TASK SET
(1) Please write out word for word the part of the excerpt on inclusive institutions in Asia that opens with the words containing "We know from" and closes with "it once cherished.".
(2) In the excerpt on inclusive institutions in Asia, which Sustainable Development Goal calls for building more effective, accountable and inclusive institutions?

EXCERPT PROVIDED
Image: Sarah Schrauwen, Flickr.

Inclusion is the new buzzword in international development. The recently adopted Sustainable Development Goals are perhaps the most ambitious articulation of this consensus, with Goal 16 in particular calling for building more ‘effective, accountable and inclusive institutions at all levels’.

And there are good reasons for such emphasis: the evidence consistently shows that, over the long term, states and societies with more open and inclusive institutions, both political and economic, are more peaceful and more resilient, and tend to be better governed. However, this says little about how countries get there. I have been looking at processes of institutional transformation in Asia in an effort to help unravel this puzzle.

Asia’s political systems are extraordinarily diverse. Many are in the midst of complex processes of transformation across not just one but multiple dimensions of change, such as:

  • from violent conflict towards peace;
  • from exclusionary political orders to more open and inclusive ones;
  • from a narrow and exclusionary sense of nation towards more inclusive nation-building;
  • from personalised systems of interaction to ones that are more impersonal and grounded in the rule of law;
  • from narrow-based economies towards shared growth.

Changes along some of these dimensions may reinforce one another. More often, however, they are likely to generate tensions and dilemmas and a need to compromise. So how do institutions that are more effective and inclusive emerge and evolve over time?

We know from historical experience that the “good governance” agenda embraced by the international development community since the 1990s is not likely to be the answer. Asia is a particularly compelling illustration: evidence from the region suggests that there is almost no correlation between development performance over the short to medium term and the World Bank’s Worldwide Governance Indicators. In effect, the World Bank’s newly launched World Development Report (WDR) 2017 on Governance and the Law provides a striking critique of an approach it once cherished.

So what factors have facilitated progressive institutional transformation? My analysis of Asia’s experiences highlights lessons that resonate with ongoing research and reflection in the field of politics and development.

Politics and power dynamics shape institutions and determine how and when development processes can become more inclusive. Policies matter, but where policies come from is even more important. This is also the central message emerging from the WDR 2017. This insight that politics matters is by no means new. However, it bears repeating since very often international efforts to foster more inclusive states and societies remain disconnected from the realities of how change happens.

The orientation and capacity of the state is essential in determining the prospects for more inclusive development – but this is not a technical issue. Rather, as the also WDR highlights, state effectiveness is fundamentally shaped by the role of and dynamics between competing elites, in ongoing interactions, bargaining and contestation with social forces from below. But states can be effective (for instance, in terms of their penetration or coercive capacities) without being concerned about either development or inclusion. As the case of Asia suggests, elite commitment and political leadership, often based on a political vision anchored in a shared sense of national purpose, are also crucial elements of what works.

INPUT DATA
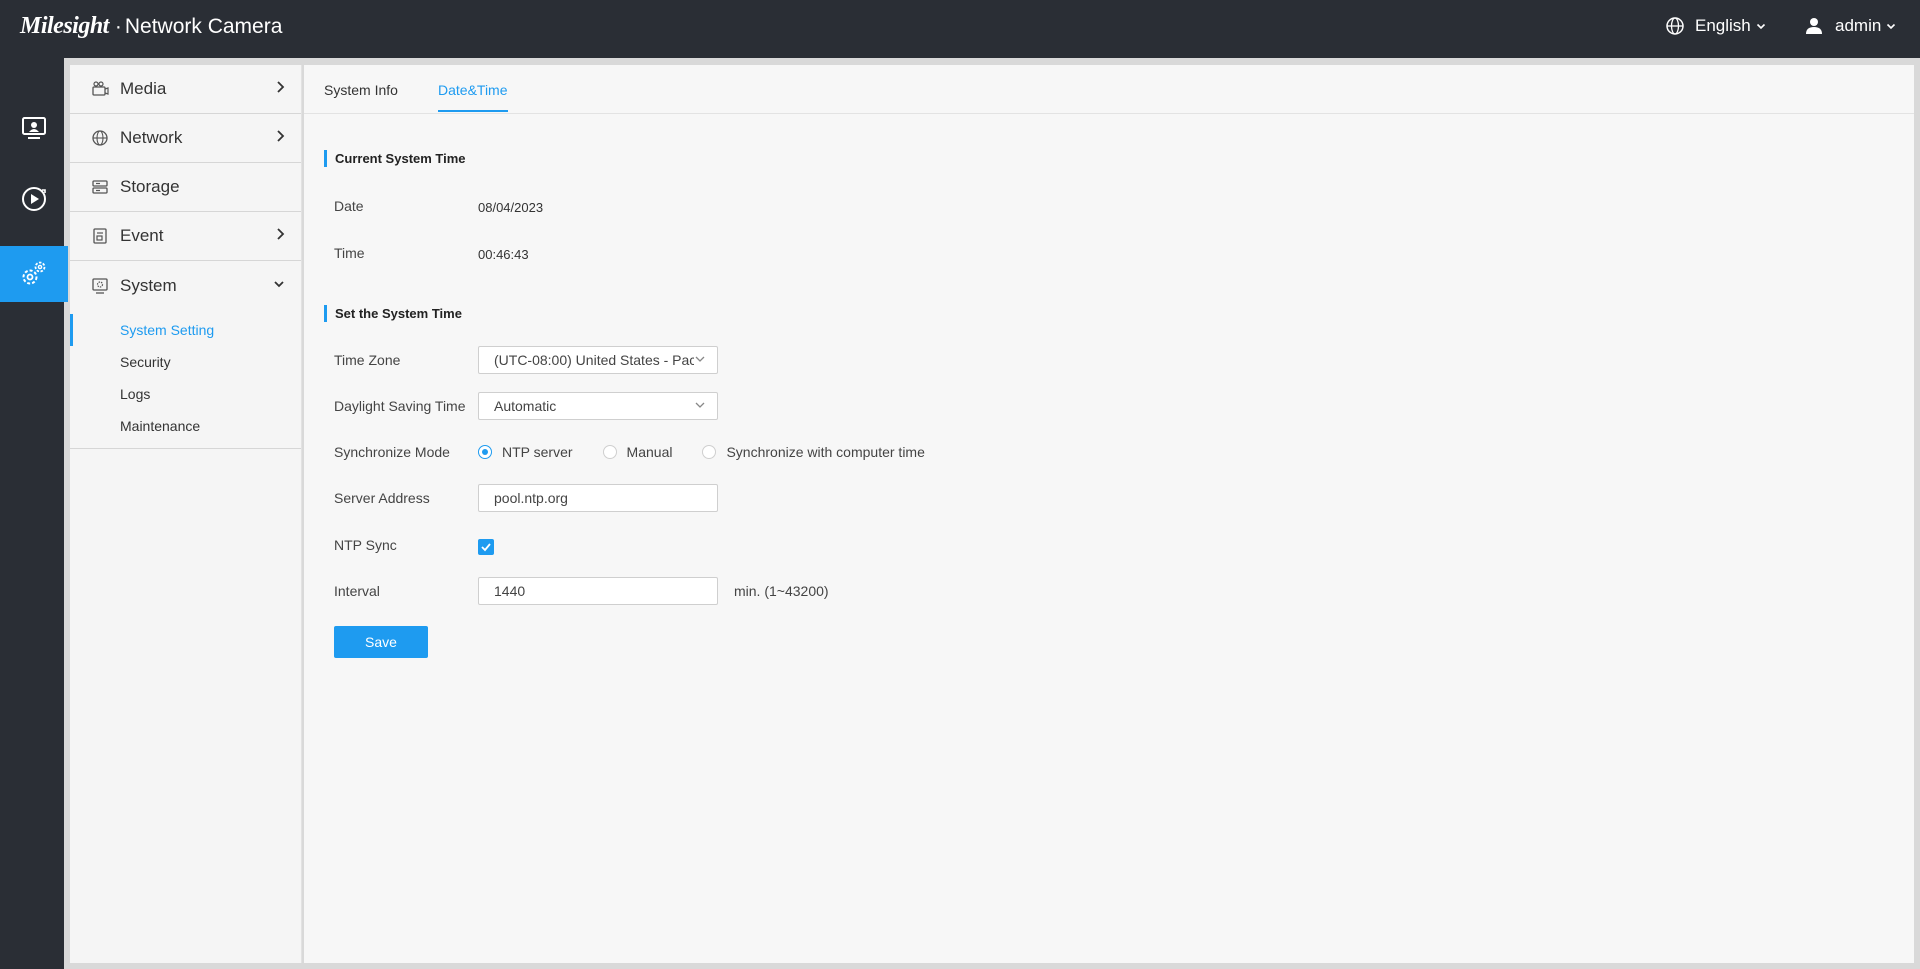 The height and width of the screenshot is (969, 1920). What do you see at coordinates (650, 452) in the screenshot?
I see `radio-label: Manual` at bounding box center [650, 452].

OUTPUTS IN ORDER
(1)
We know from historical experience that the “good governance” agenda embraced by the international development community since the 1990s is not likely to be the answer. Asia is a particularly compelling illustration: evidence from the region suggests that there is almost no correlation between development performance over the short to medium term and the World Bank’s Worldwide Governance Indicators. In effect, the World Bank’s newly launched World Development Report (WDR) 2017 on Governance and the Law provides a striking critique of an approach it once cherished.

(2) Goal 16.